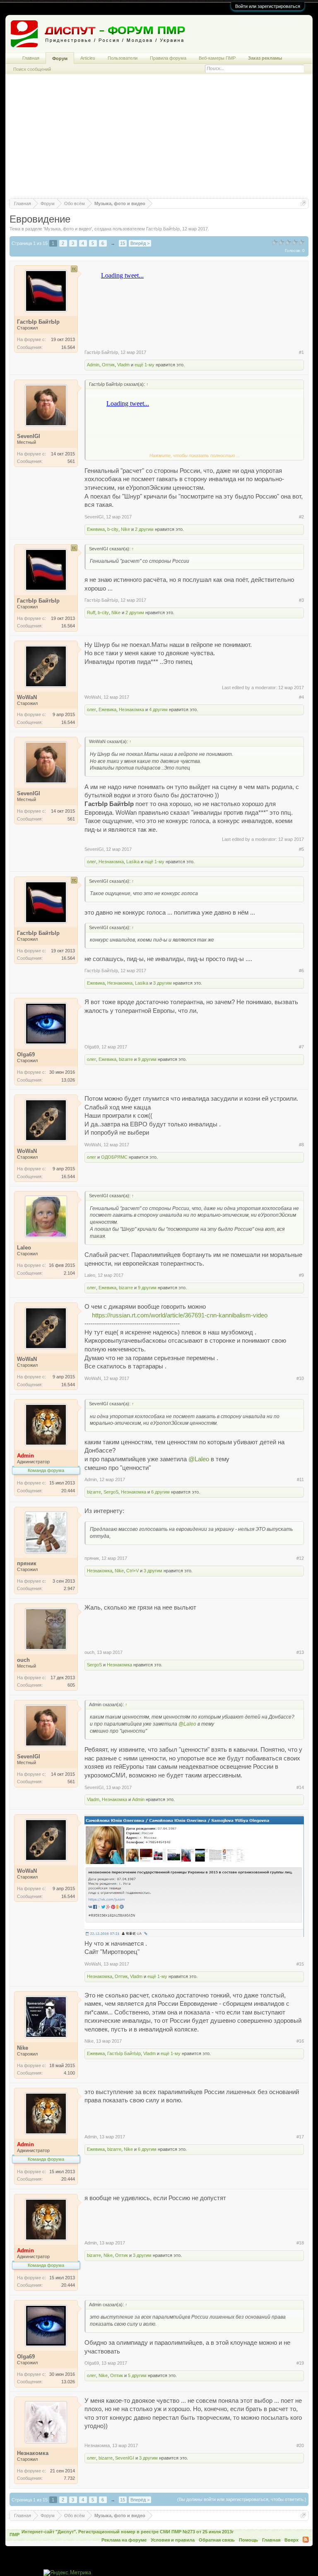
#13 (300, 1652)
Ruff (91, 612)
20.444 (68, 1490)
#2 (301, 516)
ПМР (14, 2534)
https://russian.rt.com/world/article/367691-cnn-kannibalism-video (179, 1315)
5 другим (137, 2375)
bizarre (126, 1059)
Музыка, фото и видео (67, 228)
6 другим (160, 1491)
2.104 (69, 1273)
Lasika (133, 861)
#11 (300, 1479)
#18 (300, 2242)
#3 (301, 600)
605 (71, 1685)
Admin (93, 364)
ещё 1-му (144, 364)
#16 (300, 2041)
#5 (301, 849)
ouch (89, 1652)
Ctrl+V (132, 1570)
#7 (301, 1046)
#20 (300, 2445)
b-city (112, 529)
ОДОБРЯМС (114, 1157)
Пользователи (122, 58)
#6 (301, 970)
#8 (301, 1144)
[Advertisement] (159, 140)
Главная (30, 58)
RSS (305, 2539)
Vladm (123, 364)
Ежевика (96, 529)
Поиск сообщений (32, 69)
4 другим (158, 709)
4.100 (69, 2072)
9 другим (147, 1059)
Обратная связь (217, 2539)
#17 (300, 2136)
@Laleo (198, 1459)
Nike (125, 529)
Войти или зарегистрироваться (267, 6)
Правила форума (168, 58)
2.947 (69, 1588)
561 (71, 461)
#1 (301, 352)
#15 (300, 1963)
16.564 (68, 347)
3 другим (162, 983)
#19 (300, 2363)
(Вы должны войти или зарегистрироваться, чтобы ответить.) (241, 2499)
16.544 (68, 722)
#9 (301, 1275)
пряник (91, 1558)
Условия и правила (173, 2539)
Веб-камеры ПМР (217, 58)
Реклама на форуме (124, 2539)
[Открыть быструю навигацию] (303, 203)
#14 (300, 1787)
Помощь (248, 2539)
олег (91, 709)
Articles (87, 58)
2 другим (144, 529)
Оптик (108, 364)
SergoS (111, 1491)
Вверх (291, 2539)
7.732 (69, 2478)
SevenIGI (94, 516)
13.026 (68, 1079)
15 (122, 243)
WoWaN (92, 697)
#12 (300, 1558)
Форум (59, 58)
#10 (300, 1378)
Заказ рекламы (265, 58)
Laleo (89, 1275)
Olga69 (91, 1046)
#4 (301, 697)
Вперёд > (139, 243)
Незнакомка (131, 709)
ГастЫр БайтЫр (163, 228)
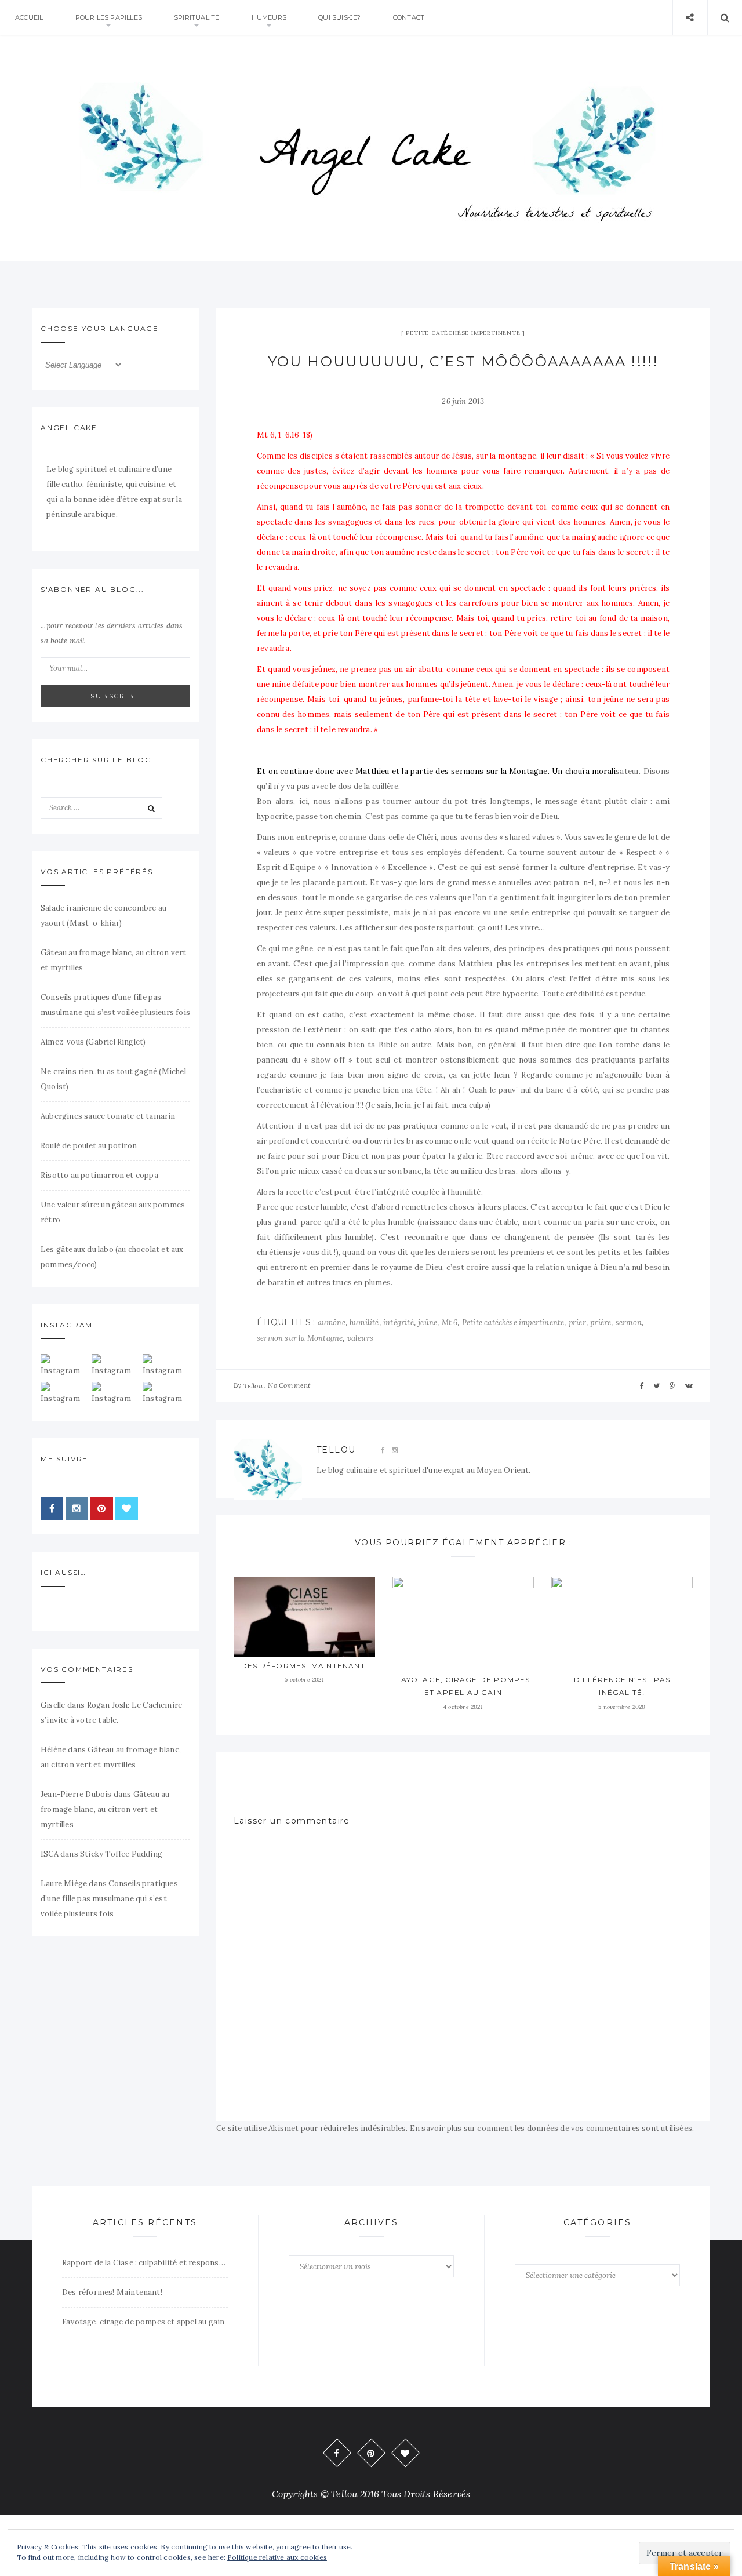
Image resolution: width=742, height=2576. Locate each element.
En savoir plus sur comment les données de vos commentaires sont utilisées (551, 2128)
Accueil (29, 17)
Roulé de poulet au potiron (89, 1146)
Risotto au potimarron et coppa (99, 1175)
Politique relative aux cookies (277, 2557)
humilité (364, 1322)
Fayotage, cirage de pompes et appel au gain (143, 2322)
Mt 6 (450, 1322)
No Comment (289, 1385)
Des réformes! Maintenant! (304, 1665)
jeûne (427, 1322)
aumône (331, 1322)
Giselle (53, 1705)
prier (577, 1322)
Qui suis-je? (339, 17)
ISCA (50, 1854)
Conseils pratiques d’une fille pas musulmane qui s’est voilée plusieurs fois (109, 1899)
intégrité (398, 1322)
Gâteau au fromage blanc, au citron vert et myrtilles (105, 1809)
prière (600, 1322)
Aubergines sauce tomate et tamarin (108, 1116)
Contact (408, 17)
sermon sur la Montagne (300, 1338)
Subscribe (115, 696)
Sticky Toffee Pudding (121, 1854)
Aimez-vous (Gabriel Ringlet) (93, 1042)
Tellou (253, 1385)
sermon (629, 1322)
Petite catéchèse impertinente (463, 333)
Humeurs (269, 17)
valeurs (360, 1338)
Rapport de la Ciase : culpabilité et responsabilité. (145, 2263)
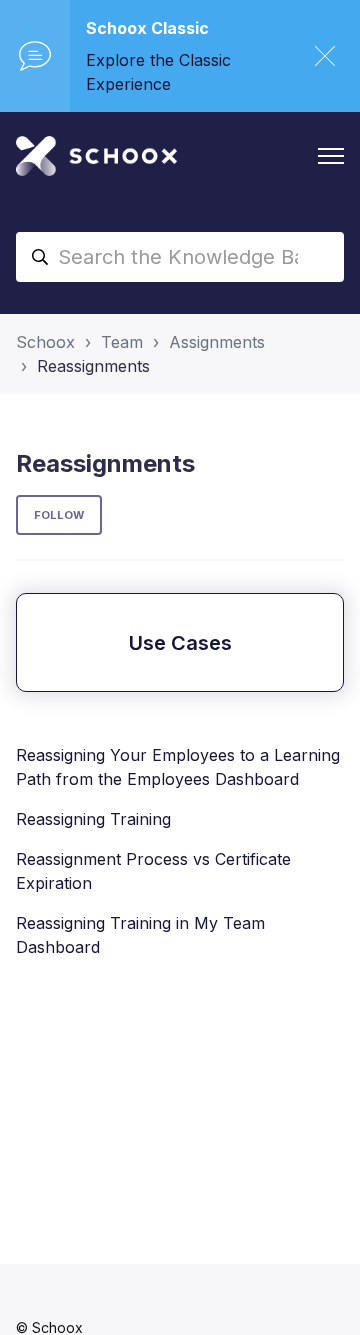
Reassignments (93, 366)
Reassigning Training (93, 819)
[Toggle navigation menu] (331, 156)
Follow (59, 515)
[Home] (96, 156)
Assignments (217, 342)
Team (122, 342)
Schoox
==================================================
Each entry above must be repeated word for word, minus its images.

#13 (300, 1652)
Ruff (91, 612)
20.444 (68, 1490)
#2 (301, 516)
ПМР (14, 2534)
https://russian.rt.com/world/article/367691-cnn-kannibalism-video (179, 1315)
5 другим (137, 2375)
bizarre (126, 1059)
Музыка, фото и видео (67, 228)
6 другим (160, 1491)
2.104 (69, 1273)
Lasika (133, 861)
#11 (300, 1479)
#18 (300, 2242)
#3 (301, 600)
605 (71, 1685)
Admin (93, 364)
ещё 1-му (144, 364)
#16 (300, 2041)
#5 (301, 849)
ouch (89, 1652)
Ctrl+V (132, 1570)
#7 (301, 1046)
#20 (300, 2445)
b-city (112, 529)
ОДОБРЯМС (114, 1157)
Пользователи (122, 58)
#6 (301, 970)
#8 (301, 1144)
[Advertisement] (159, 140)
Главная (30, 58)
RSS (305, 2539)
Vladm (123, 364)
Ежевика (96, 529)
Поиск сообщений (32, 69)
4 другим (158, 709)
4.100 (69, 2072)
9 другим (147, 1059)
Обратная связь (217, 2539)
#17 (300, 2136)
@Laleo (198, 1459)
Nike (125, 529)
Войти или зарегистрироваться (267, 6)
Правила форума (168, 58)
2.947 (69, 1588)
561 (71, 461)
#1 (301, 352)
#15 (300, 1963)
16.564 (68, 347)
3 другим (162, 983)
#19 (300, 2363)
(Вы должны войти или зарегистрироваться, чтобы ответить.) (241, 2499)
16.544 (68, 722)
#9 (301, 1275)
пряник (91, 1558)
Условия и правила (173, 2539)
Веб-камеры ПМР (217, 58)
Реклама на форуме (124, 2539)
[Открыть быструю навигацию] (303, 203)
#14 (300, 1787)
Помощь (248, 2539)
олег (91, 709)
Articles (87, 58)
2 другим (144, 529)
Оптик (108, 364)
SergoS (111, 1491)
Вверх (291, 2539)
7.732 (69, 2478)
SevenIGI (94, 516)
13.026 (68, 1079)
15 (122, 243)
WoWaN (92, 697)
#12 (300, 1558)
Форум (59, 58)
#10 (300, 1378)
Заказ рекламы (265, 58)
Laleo (89, 1275)
Olga69 (91, 1046)
#4 (301, 697)
Вперёд > (139, 243)
Незнакомка (131, 709)
ГастЫр БайтЫр (163, 228)
Image resolution: width=742, height=2576. Locate each element.
En savoir plus sur comment les données de vos commentaires sont utilisées (551, 2128)
Accueil (29, 17)
Roulé de poulet au potiron (89, 1146)
Risotto au potimarron et coppa (99, 1175)
Politique relative aux cookies (277, 2557)
humilité (364, 1322)
Fayotage, cirage de pompes et appel au gain (143, 2322)
Mt 6 (450, 1322)
No Comment (289, 1385)
Des réformes! Maintenant! (304, 1665)
jeûne (427, 1322)
aumône (331, 1322)
Giselle (53, 1705)
prier (577, 1322)
Qui suis-je? (339, 17)
ISCA (50, 1854)
Conseils pratiques d’une fille pas musulmane qui s’est voilée plusieurs fois (109, 1899)
intégrité (398, 1322)
Gâteau au fromage blanc, au citron vert et myrtilles (105, 1809)
prière (600, 1322)
Aubergines sauce tomate et tamarin (108, 1116)
Contact (408, 17)
sermon sur la Montagne (300, 1338)
Subscribe (115, 696)
Sticky Toffee Pudding (121, 1854)
Aimez-vous (Gabriel Ringlet) (93, 1042)
Tellou (253, 1385)
sermon (629, 1322)
Petite catéchèse impertinente (463, 333)
Humeurs (269, 17)
valeurs (360, 1338)
Rapport de la Ciase : culpabilité et responsabilité. (145, 2263)
Reassignments (93, 366)
Reassigning Training (93, 819)
[Toggle navigation menu] (331, 156)
Follow (59, 515)
[Home] (96, 156)
Assignments (217, 342)
Team (122, 342)
Schoox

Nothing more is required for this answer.